Re: Mersenne: A missunderstandment
Bojan Antonovic writes: > > (Somebody else wrote) > > > > Bah! 128 bit floats are quite useful. Think about percision. > > There are segments within the 64 bit range where you get terrible decmil > > precision. (such as with any large number) This becomes a problem with > > scaling large numbers to small, working math, and then rescaling them to > > large numbers. I have seen this occur with many programs. 128 bit > > floats would be very nice for large numbers with decmils. > > True and not true. To avoid to have very high precision there are reules how to > compute results of functions. For example if you want to add a serie of numers > first begin with the smallest and then raise up to the highest. Suppose we regard the original inputs to a computation as being exact, and a long (floating point) computation is run with d significant bits in each mantissa, with no exponent underflow or overflow.
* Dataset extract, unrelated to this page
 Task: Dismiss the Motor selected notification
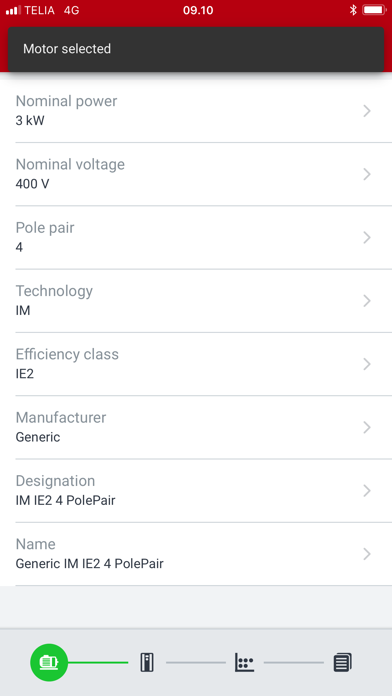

As d varies, the number of significant output bits is typically d - c, where the constant c depends upon the depth of the computation (and how carefully the code avoids round-off errors). For example, a computation x^16 = (((x^2)^2)^2)^2 has four squarings. The first squaring loses about 0.5 bit of significance. The second squaring doubles the old error (to 1.0 bit) and adds some round-off error of its own, for a net error between 0.5 and 1.5 bits (average 1 bit). Two more squarings raise the average error to 4 bits. How does this relate to Mersenne? Let's assume that the FFT computation loses 12 bits of significance for FFT lengths in the range of interest. Now consider an LL test on Mp where p ~= 5 million: Mantissa Output Radix FFT bitsbits length 53 41 2^11 524288 (Alpha) 64 52 2^16 327680 (Pentium) 110 98 2^40 131072 (Proposed) The last two columns five a possible FFT radix and length. The radix is 2^r where 2r + log_2(FFT length) <= (output bits) r * (FFT length) >= p ~= 5 million Going from 53 mantissa bits (in a 64-bit word) to 110 mantissa bits (in a 128-bit word), we have reduced the required FFT length by a factor of 4. That means approximately 25% as floating point operations are needed for the FFT. If our hardware can do 128-bit floating point operations in twice the time needed for similar 64-bit operations, then our overall time has improved by a factor of 2.